The Nikon D5300 is an F-mount DSLR with a  carbon-fiber-reinforced polymer body and other new technologies, announced by Nikon on October 17, 2013. It is a mid-range camera with a crop sensor and requires a minimum camera 8.3 raw plugin for Photoshop to process its .NEF files. 

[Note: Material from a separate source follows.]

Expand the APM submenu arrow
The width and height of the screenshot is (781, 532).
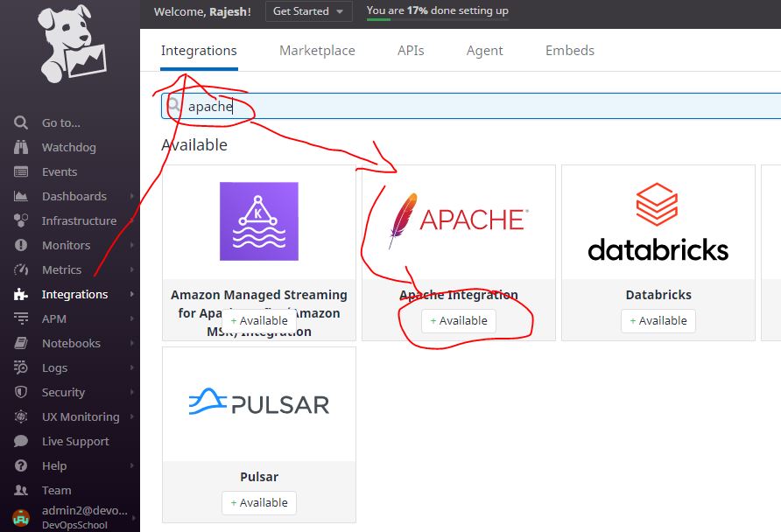(x=132, y=319)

It features the Expeed 4 processor and is the company's first DSLR with built-in Wi-Fi and GPS. It shares the same 24-megapixel image sensor as its D5200 predecessor, but without an anti-aliasing (AA) filter, equal to the Nikon D7100. MSRP for the body is $800, and $1,400 with an 18-140mm f/3.5-5.6 kit lens. The camera replaces the D5200 and is replaced by the Nikon D5500.

Features 

Expeed 4 with lower power consumption; extended battery life to 600 shots
Full HD video 1080p with auto focus also in uncompressed video (clean HDMI at 60p,30p,24p only) format. Nikon's first DSLR with 60p/50p framerate at full HD resolution (several previous Nikon bodies supported 60p/50p, but only at 720p)
 Assisted GPS built-in ("A-GPS" Almanac files downloadable from Nikon)
 WLAN (Wi-Fi) built-in
 Automatic correction of lateral chromatic aberration for JPEGs. Correction-data is additionally stored in raw files and used by Nikon Capture NX, View NX and some other raw tools.
No Anti-aliasing (AA) filter
New pentamirror with 0.82x magnification and 95% frame coverage
 Nine special effects
 Active D-Lighting (four-level and auto).
 Bracketing (exposure, Active D-Lighting and white-balance).
 In-camera HDR mode.
 Inbuilt time-lapse photography intervalometer
 Quiet shooting mode.
 Built-in sensor cleaning system (vibrating low-pass filter) and airflow control system.
 HDMI HD video output.
 Enhanced built-in raw processing with extended Retouch menu for image processing without using a computer: D-Lighting, Red-eye reduction, Trimming, Monochrome & filter effects, colour balance, Image overlay, NEF (raw) processing, Quick retouch, Straighten, Distortion control, Fisheye, colour outline, colour sketch, Perspective control, Miniature effect, Selective colour, Edit movie, Side-by-side comparison.
 Stereo microphone input (has stereo built-in mic)
 articulated 1073k-dot vari-angle LCD.
EN-EL14 or EN-EL14A Lithium-ion Battery.
Slightly smaller and lighter body (480 g) than its predecessor

Like Nikon's other consumer level DSLRs, the D5300 has no in-body auto focus motor, and fully automatic auto focus requires one of the currently 166 lenses with an integrated auto focus motor. With any other lenses the camera's electronic rangefinder (which indicates if the subject inside the selected focus point is in focus or not) can be used to manually adjust focus.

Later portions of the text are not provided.